Extracted data entries
== Segment start ==

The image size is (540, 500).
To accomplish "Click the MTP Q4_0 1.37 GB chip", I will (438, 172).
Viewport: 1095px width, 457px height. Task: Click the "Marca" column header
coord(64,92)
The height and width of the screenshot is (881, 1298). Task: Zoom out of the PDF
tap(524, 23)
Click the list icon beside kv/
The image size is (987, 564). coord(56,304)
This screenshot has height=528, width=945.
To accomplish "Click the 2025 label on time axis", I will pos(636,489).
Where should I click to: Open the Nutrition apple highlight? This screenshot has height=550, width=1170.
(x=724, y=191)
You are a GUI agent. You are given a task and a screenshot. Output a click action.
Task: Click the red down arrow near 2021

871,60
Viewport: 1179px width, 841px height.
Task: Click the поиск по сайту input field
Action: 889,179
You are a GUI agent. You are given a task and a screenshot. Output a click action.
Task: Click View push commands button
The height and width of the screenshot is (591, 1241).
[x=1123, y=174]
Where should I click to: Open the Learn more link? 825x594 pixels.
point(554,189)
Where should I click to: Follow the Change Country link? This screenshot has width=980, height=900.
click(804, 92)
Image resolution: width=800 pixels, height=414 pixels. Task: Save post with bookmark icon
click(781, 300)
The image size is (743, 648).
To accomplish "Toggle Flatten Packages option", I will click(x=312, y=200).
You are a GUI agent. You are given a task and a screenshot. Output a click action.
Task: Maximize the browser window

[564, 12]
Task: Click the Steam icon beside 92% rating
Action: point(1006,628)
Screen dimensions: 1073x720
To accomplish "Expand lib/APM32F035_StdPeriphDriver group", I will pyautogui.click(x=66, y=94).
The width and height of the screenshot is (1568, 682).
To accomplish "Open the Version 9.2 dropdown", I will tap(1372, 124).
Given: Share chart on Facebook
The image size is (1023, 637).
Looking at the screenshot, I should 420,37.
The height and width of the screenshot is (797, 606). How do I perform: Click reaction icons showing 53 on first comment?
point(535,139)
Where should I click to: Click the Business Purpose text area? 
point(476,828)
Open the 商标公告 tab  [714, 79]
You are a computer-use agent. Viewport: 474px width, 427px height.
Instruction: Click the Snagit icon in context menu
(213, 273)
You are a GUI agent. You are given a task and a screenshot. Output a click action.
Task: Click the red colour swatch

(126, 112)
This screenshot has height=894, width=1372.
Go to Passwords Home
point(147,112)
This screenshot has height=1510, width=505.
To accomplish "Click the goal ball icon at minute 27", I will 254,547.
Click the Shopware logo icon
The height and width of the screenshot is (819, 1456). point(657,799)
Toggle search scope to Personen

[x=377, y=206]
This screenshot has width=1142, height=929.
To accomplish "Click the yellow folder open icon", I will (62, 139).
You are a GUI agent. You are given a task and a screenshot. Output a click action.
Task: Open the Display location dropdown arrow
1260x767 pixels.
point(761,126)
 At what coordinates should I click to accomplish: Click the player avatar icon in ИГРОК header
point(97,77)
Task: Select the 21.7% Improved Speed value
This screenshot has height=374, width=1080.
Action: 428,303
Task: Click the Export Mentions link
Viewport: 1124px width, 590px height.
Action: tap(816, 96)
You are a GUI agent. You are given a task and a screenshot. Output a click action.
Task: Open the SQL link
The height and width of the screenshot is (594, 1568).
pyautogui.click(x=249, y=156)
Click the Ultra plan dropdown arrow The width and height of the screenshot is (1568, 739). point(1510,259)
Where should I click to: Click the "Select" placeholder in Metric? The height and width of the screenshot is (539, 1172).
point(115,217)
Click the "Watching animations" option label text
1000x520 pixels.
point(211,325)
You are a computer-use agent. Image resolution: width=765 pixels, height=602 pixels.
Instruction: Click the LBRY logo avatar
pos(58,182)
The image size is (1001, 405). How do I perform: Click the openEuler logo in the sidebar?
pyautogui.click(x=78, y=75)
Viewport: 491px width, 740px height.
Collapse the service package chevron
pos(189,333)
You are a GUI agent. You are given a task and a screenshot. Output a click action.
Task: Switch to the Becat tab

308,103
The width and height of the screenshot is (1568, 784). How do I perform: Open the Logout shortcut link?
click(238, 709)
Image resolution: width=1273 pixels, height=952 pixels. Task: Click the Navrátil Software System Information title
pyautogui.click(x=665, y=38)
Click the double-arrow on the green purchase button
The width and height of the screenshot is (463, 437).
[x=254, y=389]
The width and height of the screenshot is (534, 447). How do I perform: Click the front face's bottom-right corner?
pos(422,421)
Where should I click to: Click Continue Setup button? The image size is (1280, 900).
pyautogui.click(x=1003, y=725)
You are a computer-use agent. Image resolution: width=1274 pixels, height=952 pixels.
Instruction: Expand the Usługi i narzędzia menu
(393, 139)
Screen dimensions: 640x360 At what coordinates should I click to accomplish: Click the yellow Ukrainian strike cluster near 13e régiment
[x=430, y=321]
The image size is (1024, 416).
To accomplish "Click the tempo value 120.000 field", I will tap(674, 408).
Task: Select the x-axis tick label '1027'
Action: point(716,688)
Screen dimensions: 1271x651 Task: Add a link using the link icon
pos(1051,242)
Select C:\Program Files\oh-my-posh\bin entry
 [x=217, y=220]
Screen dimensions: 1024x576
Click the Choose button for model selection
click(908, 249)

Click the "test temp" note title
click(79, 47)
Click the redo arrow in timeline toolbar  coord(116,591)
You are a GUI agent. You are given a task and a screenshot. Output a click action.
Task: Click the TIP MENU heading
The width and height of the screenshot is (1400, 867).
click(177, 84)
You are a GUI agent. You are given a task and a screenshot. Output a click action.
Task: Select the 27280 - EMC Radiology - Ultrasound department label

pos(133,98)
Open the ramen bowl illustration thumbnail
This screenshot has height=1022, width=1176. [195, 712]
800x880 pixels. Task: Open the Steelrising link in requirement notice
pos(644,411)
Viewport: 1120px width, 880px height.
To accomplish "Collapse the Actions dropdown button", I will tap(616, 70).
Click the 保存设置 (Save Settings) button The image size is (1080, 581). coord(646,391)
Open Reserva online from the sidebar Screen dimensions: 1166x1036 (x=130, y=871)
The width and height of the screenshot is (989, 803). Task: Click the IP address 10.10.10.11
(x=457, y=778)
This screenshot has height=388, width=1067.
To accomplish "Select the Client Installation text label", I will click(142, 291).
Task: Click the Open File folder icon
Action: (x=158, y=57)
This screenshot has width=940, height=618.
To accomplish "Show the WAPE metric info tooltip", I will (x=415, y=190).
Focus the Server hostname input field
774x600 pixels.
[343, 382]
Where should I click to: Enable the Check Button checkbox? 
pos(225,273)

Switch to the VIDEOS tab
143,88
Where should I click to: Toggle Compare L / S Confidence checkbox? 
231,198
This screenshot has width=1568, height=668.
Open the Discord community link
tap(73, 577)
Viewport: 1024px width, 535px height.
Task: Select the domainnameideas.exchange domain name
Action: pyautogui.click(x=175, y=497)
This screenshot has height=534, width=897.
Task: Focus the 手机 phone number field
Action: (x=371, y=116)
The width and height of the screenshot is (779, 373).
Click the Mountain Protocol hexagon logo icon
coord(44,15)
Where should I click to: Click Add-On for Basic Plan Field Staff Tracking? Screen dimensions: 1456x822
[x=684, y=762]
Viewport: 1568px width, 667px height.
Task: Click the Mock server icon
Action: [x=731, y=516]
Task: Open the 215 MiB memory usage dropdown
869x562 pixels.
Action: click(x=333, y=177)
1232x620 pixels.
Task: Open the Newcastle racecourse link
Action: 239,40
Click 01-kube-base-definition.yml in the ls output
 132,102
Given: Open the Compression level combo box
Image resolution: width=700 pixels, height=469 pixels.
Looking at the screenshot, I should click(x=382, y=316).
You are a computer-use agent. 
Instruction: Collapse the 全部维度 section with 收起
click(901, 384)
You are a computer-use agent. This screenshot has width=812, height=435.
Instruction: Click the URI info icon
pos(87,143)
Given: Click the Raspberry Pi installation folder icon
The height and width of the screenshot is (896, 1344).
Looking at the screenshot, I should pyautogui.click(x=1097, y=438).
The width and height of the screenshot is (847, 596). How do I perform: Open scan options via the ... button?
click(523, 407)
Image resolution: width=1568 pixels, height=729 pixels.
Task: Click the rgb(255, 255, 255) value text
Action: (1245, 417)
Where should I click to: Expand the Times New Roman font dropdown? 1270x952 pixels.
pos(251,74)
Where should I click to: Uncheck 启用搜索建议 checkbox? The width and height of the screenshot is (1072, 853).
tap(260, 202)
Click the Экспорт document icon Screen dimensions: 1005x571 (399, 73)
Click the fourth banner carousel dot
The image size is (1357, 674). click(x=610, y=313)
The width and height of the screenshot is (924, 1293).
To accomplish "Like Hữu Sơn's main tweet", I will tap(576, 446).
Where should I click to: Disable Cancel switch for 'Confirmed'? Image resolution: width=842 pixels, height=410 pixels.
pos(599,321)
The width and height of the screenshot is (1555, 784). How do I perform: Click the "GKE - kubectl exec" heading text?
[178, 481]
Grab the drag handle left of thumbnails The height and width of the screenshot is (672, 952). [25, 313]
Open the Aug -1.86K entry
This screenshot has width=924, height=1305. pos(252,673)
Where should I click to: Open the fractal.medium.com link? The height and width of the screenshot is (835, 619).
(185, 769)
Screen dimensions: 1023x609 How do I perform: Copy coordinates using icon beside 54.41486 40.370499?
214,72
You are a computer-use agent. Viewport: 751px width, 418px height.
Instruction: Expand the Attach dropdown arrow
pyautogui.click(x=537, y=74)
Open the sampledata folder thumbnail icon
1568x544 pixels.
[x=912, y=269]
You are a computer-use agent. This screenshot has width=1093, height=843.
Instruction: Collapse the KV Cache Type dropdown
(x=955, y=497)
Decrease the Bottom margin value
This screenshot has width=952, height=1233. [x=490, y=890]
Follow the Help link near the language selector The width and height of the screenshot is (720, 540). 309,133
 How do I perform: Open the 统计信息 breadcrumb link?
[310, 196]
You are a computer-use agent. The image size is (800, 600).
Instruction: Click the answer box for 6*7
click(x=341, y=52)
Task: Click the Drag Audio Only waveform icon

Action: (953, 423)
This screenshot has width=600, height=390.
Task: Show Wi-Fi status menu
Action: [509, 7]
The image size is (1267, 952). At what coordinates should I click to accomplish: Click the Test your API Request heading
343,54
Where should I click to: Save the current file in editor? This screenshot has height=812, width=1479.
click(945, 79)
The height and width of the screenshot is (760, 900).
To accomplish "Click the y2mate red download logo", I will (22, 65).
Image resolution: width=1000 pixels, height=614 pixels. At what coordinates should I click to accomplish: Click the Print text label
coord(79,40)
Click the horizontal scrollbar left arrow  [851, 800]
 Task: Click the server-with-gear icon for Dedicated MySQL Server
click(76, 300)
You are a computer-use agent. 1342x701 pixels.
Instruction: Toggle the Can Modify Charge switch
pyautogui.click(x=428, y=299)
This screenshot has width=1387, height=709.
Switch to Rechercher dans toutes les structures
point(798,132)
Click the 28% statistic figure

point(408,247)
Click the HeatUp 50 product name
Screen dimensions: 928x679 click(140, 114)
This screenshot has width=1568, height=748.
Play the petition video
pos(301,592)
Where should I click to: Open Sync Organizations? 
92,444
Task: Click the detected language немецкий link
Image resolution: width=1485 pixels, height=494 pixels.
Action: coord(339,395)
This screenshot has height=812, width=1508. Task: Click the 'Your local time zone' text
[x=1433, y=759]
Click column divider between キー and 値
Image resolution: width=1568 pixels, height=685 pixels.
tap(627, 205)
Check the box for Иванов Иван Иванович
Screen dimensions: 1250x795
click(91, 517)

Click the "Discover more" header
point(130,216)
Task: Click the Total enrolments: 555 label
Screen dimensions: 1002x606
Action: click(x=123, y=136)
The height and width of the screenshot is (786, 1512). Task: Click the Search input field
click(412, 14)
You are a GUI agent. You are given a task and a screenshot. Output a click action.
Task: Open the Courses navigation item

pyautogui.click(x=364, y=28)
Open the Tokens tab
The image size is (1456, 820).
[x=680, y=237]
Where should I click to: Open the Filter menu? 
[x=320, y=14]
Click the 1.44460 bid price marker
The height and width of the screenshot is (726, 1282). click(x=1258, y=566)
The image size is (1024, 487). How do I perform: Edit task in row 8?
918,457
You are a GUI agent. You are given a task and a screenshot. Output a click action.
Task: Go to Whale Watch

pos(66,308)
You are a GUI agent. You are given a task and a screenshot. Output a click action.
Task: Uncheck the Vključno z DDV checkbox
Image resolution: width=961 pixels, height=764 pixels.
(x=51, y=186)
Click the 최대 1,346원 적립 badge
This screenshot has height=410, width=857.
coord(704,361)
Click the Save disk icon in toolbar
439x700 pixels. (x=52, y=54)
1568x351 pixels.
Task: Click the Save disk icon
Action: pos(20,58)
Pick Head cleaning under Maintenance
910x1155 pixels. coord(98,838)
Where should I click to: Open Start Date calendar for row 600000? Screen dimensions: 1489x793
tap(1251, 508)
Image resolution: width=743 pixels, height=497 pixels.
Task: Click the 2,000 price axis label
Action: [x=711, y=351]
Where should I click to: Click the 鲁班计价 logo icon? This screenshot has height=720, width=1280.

== Segment end ==

_YOUR TASK_:
Reproduce the lines above, beginning at the line with "Image resolution: width=1000" and stopping after the line with "You are a computer-use agent. 1342x701", exactly as they are.

_ANSWER BOX_:
Image resolution: width=1000 pixels, height=614 pixels. At what coordinates should I click to accomplish: Click the Print text label
coord(79,40)
Click the horizontal scrollbar left arrow  [851, 800]
 Task: Click the server-with-gear icon for Dedicated MySQL Server
click(76, 300)
You are a computer-use agent. 1342x701 pixels.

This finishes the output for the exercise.